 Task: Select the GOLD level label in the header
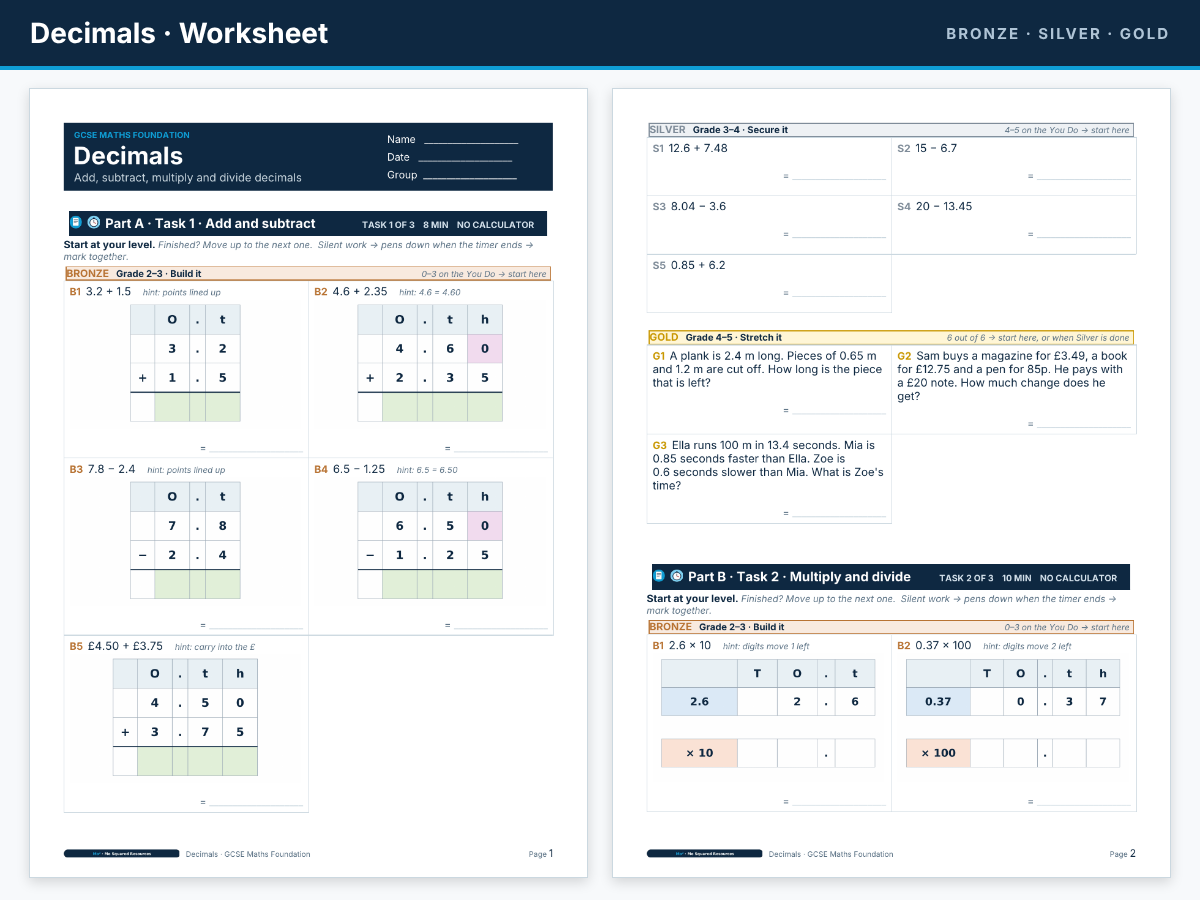coord(1144,33)
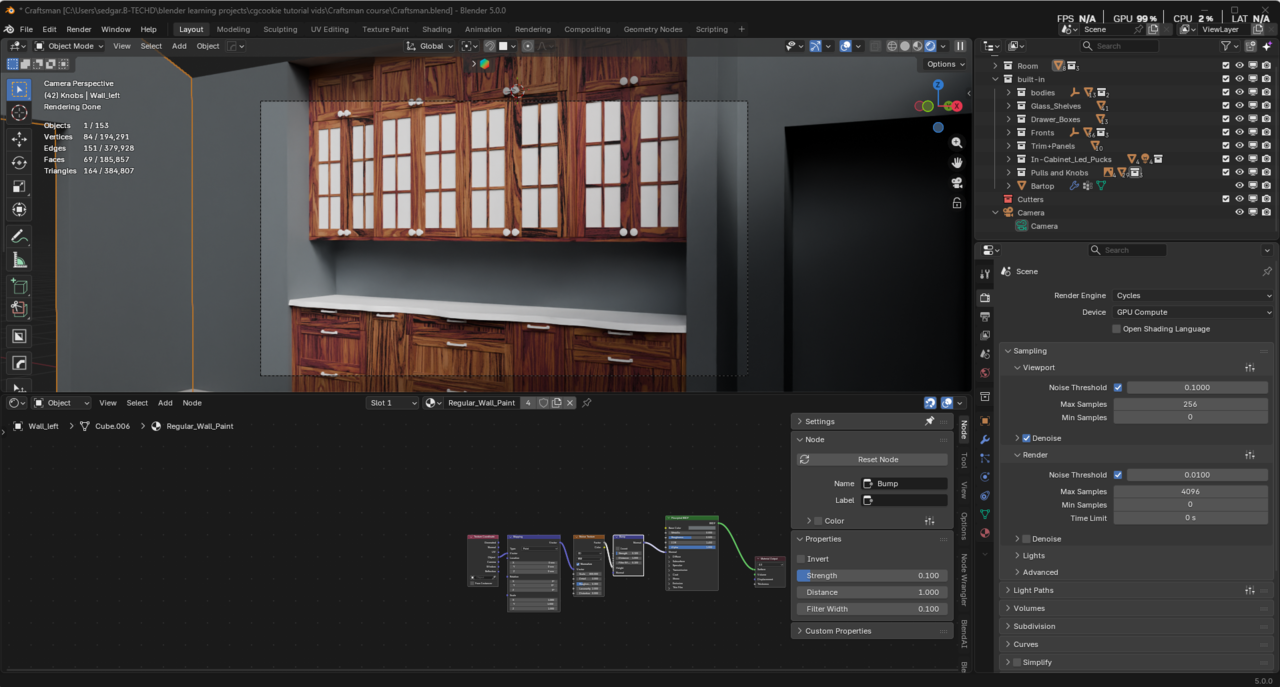Click the Strength slider in bump properties

pyautogui.click(x=871, y=576)
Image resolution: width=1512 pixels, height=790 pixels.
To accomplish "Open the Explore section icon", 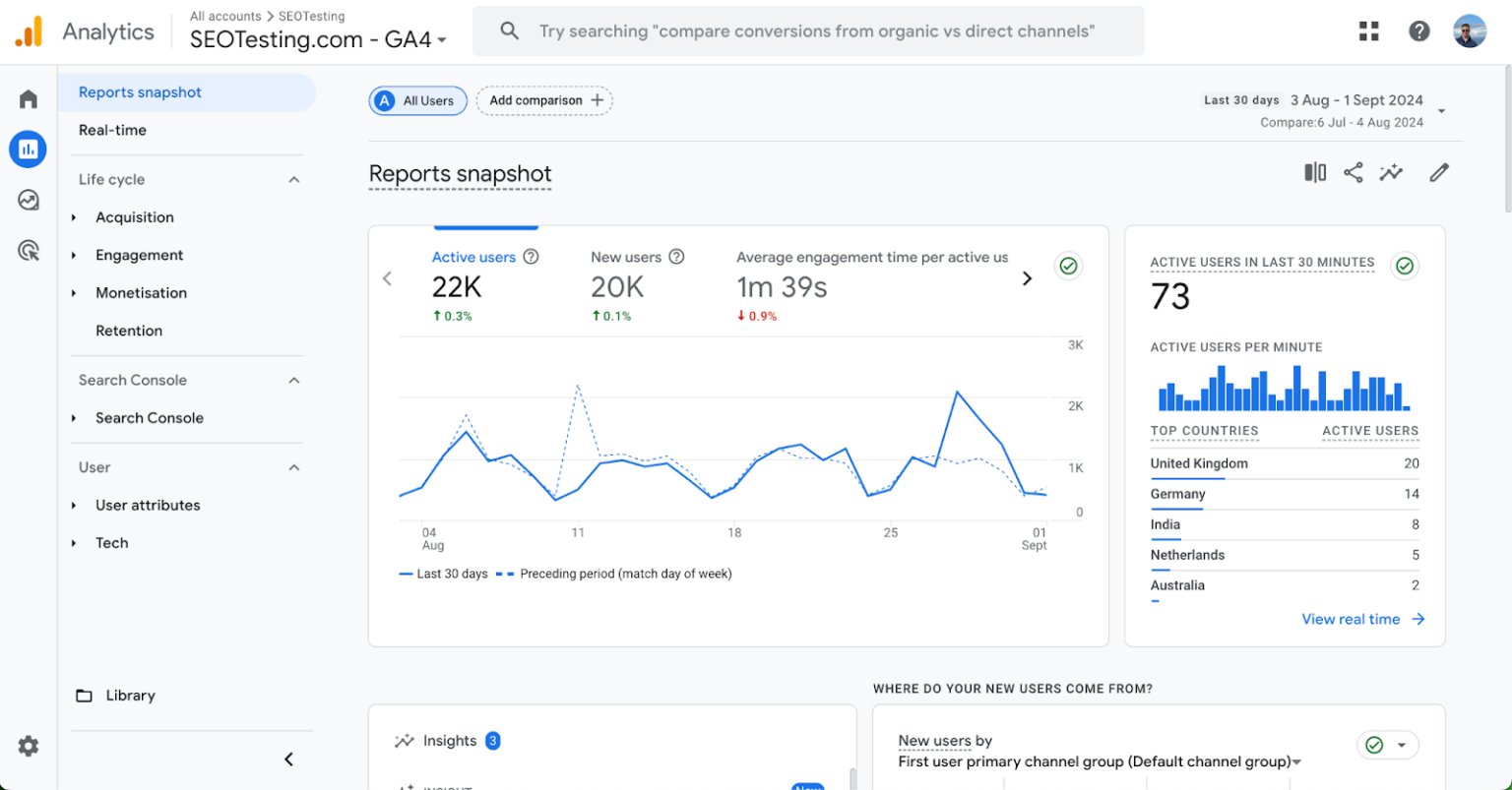I will click(27, 200).
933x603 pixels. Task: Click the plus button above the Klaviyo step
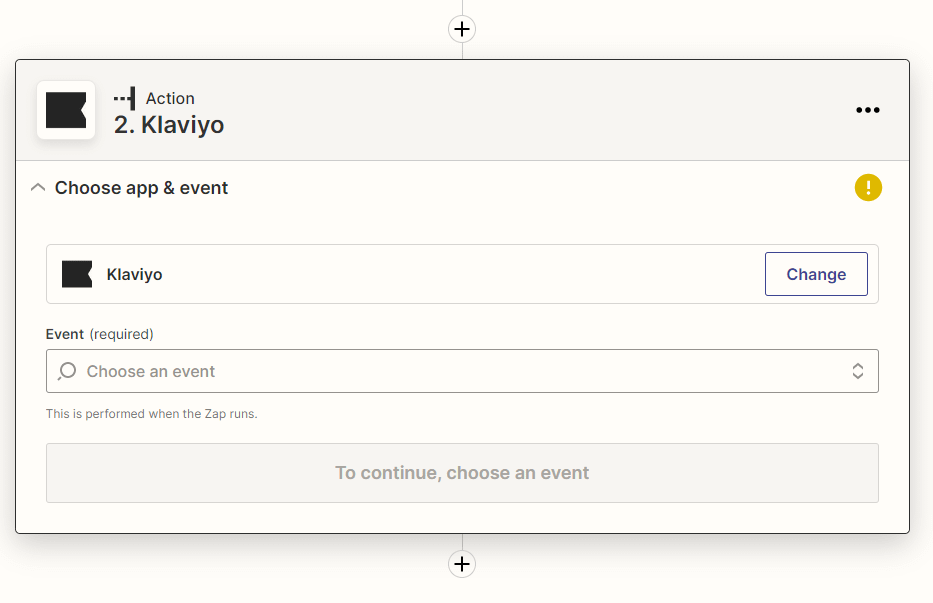tap(462, 29)
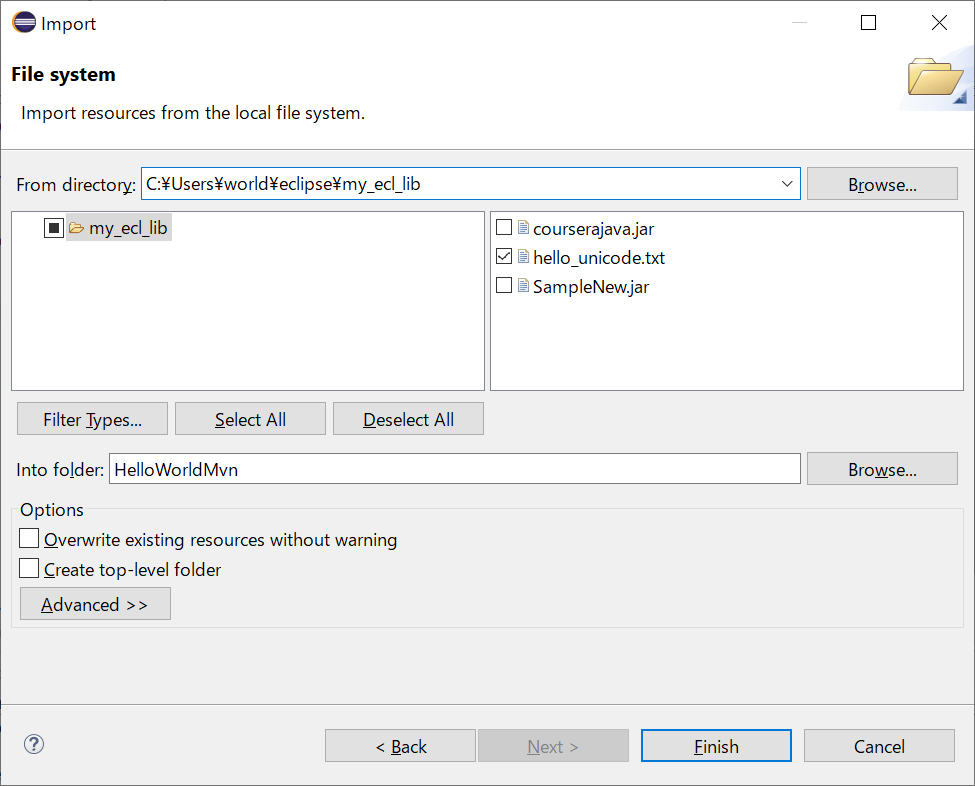975x786 pixels.
Task: Enable Overwrite existing resources without warning
Action: (x=29, y=539)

DIRECTIVE
Convert the material, starting at the line that contains "933x603 pixels. Task: Click" and continuing through its last line, into a JSON list of strings with one string per line and blank lines omitted. Exclude the pictures.

EXERCISE SOLUTION
[
  "933x603 pixels. Task: Click the plus button above the Klaviyo step",
  "tap(462, 29)",
  "975x786 pixels.",
  "Task: Enable Overwrite existing resources without warning",
  "Action: (x=29, y=539)"
]